Muchos fueron los intentos para crear una nueva empresa de automóviles en Rusia. Entre los proyectos más prometedores de los últimos años, encontramos a Marussia. Esta firma fue fundada por el showman Nikolai Fomenko, en 2007, con el objetivo de comercializar superdeportivos rusos, con un precio aproximado de 100.000 dólares.

Consiguió el apoyo de numerosos inversores y las expectativas parecían inmejorables, con el anuncio de numerosos vehículos, como los deportivos B1, B2 y B3, dos SUV, un híbrido urbano y algún que otro modelo más.

Las relaciones públicas activas despertaron interés en los mercados extranjeros. Marussia comenzó a aparecer en los salones del automóvil y los pedidos parecían crecer como la espuma, pero la construcción de los vehículos parecía algo más complicado.

De esta forma, solo se fabricaron unos pocos automóviles de producción, además de un par de docenas de prototipos.
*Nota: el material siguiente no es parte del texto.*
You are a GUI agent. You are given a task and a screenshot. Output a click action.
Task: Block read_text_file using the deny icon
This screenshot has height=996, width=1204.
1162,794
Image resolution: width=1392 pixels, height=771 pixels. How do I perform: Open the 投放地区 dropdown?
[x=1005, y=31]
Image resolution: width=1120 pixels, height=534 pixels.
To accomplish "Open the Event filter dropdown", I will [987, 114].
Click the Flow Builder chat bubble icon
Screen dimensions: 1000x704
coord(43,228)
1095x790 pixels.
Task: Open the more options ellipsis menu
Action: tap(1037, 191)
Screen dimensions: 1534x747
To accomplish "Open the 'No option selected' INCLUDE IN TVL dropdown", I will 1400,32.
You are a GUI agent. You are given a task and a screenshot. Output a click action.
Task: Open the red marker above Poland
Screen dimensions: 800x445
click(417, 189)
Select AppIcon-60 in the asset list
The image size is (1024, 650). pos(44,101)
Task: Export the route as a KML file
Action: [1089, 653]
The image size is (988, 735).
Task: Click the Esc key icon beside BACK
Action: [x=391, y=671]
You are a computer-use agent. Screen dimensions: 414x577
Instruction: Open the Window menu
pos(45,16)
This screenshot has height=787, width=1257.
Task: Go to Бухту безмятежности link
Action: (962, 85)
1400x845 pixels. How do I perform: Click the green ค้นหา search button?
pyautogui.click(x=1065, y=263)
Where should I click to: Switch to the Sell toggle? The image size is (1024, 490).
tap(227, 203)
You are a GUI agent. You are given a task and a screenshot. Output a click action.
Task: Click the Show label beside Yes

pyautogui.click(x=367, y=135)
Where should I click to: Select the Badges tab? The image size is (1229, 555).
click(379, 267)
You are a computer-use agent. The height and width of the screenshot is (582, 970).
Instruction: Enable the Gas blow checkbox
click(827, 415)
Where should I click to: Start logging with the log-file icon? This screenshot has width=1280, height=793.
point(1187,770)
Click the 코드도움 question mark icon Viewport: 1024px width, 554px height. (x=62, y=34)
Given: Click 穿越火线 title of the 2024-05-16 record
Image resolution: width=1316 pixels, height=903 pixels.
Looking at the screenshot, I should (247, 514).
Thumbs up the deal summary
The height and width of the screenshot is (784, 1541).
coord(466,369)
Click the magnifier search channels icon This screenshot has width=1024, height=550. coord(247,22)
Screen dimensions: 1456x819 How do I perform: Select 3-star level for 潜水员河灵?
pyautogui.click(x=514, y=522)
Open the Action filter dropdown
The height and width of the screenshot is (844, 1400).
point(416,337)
Al mismo tiempo, desde el punto de vista de la tecnología, diferían bastante: debido a la incertidumbre con los proveedores, había unidades equipadas con diferentes motores fabricados por Cosworth, Nissan, Audi, Toyota...

El dinero se acabó y Marussia redujo considerablemente el personal y pidió préstamos para continuar con el negocio, pero pronto se supo que la empresa estaba en bancarrota. Algo que sucedió en 2014, suponiendo el final del sueño del superdeportivo ruso.